The Ravens targeted McSorley after a standout career at Penn State University, where he passed for 9,899 yards and 77 touchdowns and rushed for 1,697 yards and 30 touchdowns over three years as a starter.

He was also the fastest quarterback at the combine, and part of a Ravens offseason strategy to inject speed into the roster.

“Trace McSorley, was kind of a sleeper pick for us. We brought him in for the local pro day. We worked him out, fell in love with the kid. He had a really nice workout for us, very good athlete, and a very versatile player who can do a lot of different things,” Ravens general manager Eric DeCosta said in a post-draft press conference. “We brought him in as a quarterback, but we think his skillset really does fit what we’re trying to accomplish on offense, and he has potential to do some other things. We’re excited about him.”

For the Saints last season, Hill lined up at a number of playmaking positions other than quarterback, including running back, receiver, tight end and returner. He even lined up as a special teams tackler.

Training camp and preseason contests will likely reveal whether McSorley will share a similar assignment as a jack-of-all-trades.

The Ravens rookie already wears No. 7 — the same jersey number as Hill.

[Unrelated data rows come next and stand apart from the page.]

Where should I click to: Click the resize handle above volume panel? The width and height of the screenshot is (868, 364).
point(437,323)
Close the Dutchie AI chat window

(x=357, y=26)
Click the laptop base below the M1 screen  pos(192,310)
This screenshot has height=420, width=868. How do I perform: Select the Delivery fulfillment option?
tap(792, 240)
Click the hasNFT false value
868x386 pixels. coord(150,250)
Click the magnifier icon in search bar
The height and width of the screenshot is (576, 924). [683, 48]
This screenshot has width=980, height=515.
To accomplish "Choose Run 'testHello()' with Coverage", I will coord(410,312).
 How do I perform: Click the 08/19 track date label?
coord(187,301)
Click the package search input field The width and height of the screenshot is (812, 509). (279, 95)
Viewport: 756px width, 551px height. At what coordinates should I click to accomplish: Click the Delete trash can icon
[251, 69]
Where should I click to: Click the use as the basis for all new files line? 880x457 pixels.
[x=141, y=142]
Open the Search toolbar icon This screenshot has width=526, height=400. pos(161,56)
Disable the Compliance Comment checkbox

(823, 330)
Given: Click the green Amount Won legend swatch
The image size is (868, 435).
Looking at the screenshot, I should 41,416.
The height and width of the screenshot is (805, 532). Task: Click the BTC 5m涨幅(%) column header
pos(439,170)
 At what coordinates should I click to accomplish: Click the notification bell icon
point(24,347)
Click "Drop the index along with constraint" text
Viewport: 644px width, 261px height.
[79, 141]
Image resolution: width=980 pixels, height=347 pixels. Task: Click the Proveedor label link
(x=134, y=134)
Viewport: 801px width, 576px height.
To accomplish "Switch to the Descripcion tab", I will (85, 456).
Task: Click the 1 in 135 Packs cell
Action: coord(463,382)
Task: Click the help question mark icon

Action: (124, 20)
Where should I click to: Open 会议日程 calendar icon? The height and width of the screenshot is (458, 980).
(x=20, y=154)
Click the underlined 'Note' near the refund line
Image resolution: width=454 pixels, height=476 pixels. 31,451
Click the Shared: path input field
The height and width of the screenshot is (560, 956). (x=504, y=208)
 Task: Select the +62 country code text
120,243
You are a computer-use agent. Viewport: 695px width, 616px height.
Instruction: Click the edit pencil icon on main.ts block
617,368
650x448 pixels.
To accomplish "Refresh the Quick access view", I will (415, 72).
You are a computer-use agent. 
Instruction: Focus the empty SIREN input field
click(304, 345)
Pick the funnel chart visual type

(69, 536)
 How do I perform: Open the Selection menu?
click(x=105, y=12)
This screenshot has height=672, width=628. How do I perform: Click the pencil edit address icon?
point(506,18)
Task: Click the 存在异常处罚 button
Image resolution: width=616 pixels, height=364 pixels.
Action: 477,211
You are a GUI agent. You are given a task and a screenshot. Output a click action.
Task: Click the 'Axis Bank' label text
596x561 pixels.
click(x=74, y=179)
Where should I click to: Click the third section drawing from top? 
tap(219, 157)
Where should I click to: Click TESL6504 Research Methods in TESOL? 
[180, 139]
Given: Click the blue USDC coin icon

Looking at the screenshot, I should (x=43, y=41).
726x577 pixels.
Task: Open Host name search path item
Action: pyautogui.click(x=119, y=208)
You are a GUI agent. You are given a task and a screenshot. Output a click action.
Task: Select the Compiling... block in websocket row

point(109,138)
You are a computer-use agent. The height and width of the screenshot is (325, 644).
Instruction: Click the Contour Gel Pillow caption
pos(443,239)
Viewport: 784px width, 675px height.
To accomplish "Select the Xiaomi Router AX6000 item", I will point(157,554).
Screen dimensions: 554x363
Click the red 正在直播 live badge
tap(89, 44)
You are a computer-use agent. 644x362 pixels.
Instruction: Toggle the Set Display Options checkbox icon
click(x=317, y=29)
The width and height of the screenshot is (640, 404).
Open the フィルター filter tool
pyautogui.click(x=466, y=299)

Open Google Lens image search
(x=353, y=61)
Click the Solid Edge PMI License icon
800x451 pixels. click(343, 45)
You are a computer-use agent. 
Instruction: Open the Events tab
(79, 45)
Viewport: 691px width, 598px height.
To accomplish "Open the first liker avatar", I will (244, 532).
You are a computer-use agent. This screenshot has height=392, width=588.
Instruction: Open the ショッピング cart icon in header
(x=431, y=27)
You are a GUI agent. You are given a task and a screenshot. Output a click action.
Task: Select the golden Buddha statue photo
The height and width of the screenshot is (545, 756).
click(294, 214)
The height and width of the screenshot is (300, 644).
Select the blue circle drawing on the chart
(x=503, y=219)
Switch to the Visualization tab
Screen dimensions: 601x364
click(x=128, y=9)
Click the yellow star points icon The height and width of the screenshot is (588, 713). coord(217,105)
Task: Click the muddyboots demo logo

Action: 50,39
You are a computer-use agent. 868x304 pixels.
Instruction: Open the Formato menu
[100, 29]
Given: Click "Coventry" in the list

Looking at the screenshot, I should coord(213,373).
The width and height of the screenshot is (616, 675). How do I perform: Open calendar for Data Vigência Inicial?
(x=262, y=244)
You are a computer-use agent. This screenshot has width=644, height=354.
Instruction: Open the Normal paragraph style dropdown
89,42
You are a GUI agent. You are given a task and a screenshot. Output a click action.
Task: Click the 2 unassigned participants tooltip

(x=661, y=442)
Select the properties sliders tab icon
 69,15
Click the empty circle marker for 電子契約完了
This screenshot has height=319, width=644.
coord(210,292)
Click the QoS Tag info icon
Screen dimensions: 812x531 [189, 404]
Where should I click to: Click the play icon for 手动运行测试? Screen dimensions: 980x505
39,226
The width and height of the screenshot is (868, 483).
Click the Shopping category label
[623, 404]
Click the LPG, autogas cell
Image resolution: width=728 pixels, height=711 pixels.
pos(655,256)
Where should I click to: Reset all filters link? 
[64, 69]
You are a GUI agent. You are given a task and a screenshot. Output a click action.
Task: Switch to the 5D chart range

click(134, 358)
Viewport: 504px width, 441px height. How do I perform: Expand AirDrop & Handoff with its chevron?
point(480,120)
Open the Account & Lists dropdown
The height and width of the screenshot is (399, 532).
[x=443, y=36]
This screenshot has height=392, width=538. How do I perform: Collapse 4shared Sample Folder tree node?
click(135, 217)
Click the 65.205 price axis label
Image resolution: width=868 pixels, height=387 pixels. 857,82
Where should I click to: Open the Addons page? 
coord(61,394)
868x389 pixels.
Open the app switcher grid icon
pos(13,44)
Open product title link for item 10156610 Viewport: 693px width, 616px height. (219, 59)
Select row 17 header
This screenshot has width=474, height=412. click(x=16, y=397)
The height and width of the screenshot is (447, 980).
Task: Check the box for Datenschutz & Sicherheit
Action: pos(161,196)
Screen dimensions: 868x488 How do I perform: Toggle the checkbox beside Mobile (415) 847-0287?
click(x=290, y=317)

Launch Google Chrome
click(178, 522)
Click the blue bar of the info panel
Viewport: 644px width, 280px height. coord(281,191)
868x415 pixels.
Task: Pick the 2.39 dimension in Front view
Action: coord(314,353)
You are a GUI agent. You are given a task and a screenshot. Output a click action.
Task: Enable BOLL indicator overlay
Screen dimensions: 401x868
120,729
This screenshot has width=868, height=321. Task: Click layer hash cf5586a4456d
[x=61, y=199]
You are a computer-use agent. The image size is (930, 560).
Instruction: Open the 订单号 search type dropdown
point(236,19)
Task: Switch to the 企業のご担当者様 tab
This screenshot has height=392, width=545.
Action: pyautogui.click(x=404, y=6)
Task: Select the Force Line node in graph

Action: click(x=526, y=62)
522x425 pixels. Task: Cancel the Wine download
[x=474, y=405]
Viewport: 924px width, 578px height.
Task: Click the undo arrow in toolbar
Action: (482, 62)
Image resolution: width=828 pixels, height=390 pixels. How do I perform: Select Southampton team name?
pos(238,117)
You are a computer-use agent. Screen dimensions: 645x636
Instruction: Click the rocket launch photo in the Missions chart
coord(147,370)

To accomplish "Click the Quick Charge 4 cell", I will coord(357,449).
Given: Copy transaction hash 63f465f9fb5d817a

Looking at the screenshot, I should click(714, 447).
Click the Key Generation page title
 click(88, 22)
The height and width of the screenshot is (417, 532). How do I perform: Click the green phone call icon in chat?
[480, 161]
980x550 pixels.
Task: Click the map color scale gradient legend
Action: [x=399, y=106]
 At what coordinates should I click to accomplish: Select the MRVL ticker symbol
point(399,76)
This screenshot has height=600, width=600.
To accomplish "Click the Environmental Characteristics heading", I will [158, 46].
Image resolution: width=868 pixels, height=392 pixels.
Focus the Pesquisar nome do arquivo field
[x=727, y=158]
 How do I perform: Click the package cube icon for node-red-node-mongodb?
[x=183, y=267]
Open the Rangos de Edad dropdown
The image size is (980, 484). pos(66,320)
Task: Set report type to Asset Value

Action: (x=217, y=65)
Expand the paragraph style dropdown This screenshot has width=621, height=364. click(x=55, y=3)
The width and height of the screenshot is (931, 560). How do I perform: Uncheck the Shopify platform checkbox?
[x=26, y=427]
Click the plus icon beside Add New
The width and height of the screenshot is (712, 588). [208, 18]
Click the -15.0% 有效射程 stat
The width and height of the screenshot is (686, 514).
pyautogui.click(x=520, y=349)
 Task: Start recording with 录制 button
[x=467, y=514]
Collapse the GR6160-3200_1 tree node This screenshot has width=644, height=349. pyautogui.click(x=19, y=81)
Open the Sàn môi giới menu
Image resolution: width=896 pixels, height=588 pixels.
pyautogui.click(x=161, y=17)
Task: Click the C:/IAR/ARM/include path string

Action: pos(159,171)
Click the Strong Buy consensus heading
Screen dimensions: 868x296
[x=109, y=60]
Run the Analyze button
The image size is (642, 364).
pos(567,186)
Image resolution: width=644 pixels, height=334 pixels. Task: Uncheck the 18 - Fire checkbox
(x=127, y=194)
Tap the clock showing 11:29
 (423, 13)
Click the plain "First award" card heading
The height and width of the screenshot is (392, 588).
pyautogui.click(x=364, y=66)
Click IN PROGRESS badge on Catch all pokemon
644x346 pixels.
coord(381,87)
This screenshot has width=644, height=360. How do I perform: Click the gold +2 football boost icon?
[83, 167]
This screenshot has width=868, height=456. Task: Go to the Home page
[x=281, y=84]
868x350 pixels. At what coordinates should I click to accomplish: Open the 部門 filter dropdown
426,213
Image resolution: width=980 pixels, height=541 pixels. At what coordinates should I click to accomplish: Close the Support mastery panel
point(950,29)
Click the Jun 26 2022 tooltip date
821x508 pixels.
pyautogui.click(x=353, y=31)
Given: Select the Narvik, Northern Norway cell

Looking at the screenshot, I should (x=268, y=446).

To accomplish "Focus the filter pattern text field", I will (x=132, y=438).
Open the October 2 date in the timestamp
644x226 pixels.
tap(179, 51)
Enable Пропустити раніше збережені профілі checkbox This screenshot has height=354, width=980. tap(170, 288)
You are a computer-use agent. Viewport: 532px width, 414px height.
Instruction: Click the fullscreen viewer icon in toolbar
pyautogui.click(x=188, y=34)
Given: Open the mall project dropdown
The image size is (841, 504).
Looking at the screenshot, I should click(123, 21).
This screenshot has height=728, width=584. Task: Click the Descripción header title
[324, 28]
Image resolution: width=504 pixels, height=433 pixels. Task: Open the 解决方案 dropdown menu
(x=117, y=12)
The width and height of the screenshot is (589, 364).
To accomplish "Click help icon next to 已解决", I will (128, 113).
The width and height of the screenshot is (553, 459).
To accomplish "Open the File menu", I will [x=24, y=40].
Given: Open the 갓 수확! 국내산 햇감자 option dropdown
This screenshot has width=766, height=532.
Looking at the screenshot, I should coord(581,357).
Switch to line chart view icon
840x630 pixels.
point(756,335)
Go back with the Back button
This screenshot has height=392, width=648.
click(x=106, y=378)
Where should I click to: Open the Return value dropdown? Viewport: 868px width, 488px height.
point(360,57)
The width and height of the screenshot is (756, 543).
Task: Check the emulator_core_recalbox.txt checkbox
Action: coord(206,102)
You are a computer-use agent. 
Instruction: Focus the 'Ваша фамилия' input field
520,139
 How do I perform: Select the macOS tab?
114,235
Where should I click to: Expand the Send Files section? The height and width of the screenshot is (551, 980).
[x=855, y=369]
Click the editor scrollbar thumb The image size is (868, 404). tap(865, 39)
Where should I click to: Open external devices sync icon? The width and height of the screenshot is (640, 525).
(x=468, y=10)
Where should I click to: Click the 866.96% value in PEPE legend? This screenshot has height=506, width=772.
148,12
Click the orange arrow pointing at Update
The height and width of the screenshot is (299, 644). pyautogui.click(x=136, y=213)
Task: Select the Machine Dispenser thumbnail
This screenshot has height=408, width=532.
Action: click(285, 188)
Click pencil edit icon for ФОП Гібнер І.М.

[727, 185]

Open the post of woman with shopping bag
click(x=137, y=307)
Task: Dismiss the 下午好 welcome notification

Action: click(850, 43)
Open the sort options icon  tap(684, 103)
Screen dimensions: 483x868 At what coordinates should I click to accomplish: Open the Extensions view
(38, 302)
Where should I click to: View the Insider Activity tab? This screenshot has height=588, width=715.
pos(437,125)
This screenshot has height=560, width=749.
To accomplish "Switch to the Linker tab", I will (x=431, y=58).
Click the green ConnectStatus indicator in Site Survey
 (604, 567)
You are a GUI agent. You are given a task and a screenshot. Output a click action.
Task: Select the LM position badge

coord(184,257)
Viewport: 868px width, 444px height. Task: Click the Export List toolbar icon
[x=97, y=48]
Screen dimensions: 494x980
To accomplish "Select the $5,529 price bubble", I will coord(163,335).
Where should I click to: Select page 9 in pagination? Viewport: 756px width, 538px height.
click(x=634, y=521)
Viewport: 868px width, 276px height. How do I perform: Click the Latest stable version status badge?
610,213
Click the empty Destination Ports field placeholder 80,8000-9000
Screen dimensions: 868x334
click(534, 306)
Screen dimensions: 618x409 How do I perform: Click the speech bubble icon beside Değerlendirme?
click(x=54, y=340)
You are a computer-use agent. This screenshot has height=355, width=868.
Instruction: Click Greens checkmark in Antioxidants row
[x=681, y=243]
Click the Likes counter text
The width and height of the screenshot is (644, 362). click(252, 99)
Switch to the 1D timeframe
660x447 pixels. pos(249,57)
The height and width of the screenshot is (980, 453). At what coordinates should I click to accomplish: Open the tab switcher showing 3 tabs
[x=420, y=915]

“I’ve just kind of been watching him more from the outsider’s stance, not really been studying it. But all the things that he can do for them, just providing a ton of support and a ton of value for them down in New Orleans, I think it’s extremely valuable, and his role has kind of continued to grow from that,” McSorley said of Hill. “I’ve just been watching him more from the outside, honestly, from a fan’s kind of perspective. But I think that’s one of the things – he just provides a ton of value for them.”